Identification of Participant Race/Ethnicity and Disability
Tip: Have participants define their own race/ethnicity and disability status; rather than having the identification done by data collectors or project/program staff.
People are not very accurate in their identification of the race/ethnicity of others. Scientifically, the genetic variation in populations such as Europeans and Asians are actually subsets of the variation in the African population.1
Skin colors -- whether light or dark -- are not due to race but to adaptation for life under the sun.2
Our social definitions of race/ethnicity can be inconsistent, e.g., often naming the child of Black and White parents as Black and being more apt to name people as Hispanic or Latino/a if they have an “Hispanic/Latino-sounding” last name.
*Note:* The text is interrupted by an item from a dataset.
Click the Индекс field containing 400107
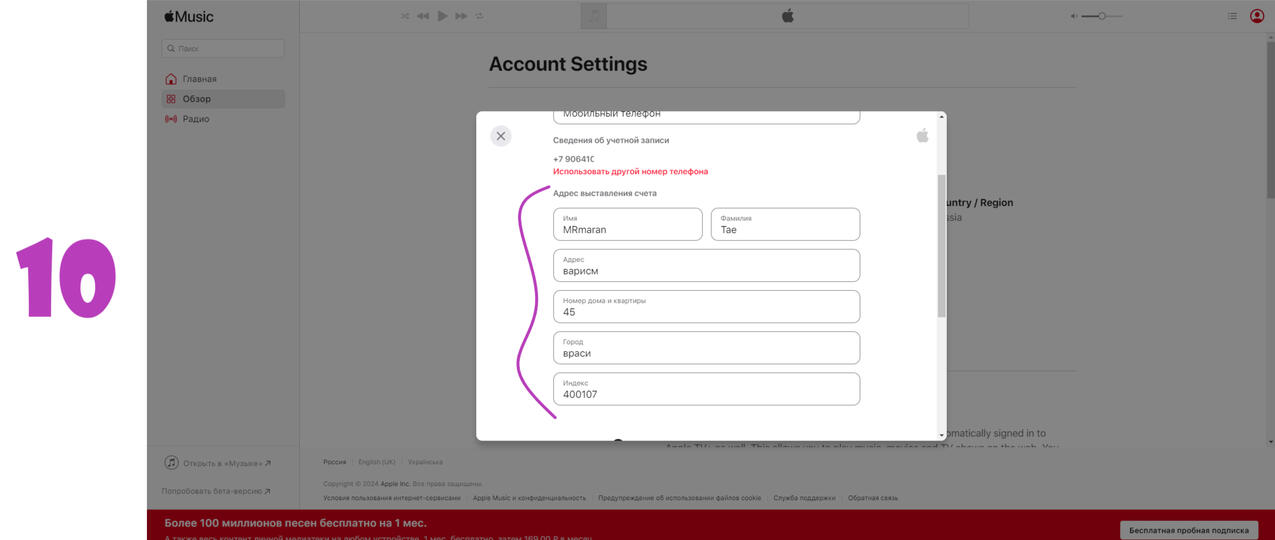Viewport: 1275px width, 540px height. [706, 390]
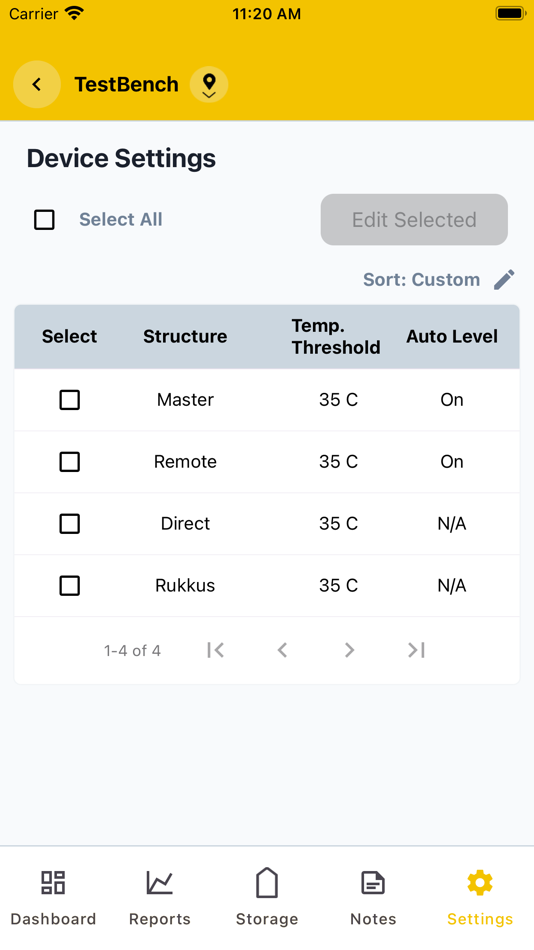Check the Select All checkbox
The image size is (534, 950).
[44, 219]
While some disabilities are relatively easy to identify, others are not and many disabilities including disabilities tied to learning, mental health and disease are “invisible” to researchers or evaluators.
Tip: If the funder requires that a standard set of categories for race/ethnicity and/or disability be used, use those categories but also, in an open-ended question, ask participants to indicate their own race/ethnicity and disability status.
Often standardized categories do not present a complete or accurate picture of one's race/ethnicity. This is particularly true for multi-racial people who often end up having to choose one group to belong to or chose “other”. Even in more comprehensive sets of categories, such as the census, there are problems. If a person is White or Black, they are not asked to indicate country of origin. If a person is Hispanic, Asian, or Pacific Islander they are asked for country of origin and American Indians/Alaskan Natives are asked to identify the tribe. Japanese and Korean, for example, are listed as separate races as opposed to separate nationalities.3
Asking participants to self define as well as indicate the best fit on the standard set of categories provides more comprehensive data and allows the evaluator to determine how well the self definitions reflect the specific set of categories.
Goldenberg, A., & the American Anthropological Association. (2011b).
Race and human variation
Goldenberg, A., & the American Anthropological Association. (2011a).
Only skin deep
Population Reference Bureau (2009).
The 2010 Census questionnaire: Seven questions for everyone.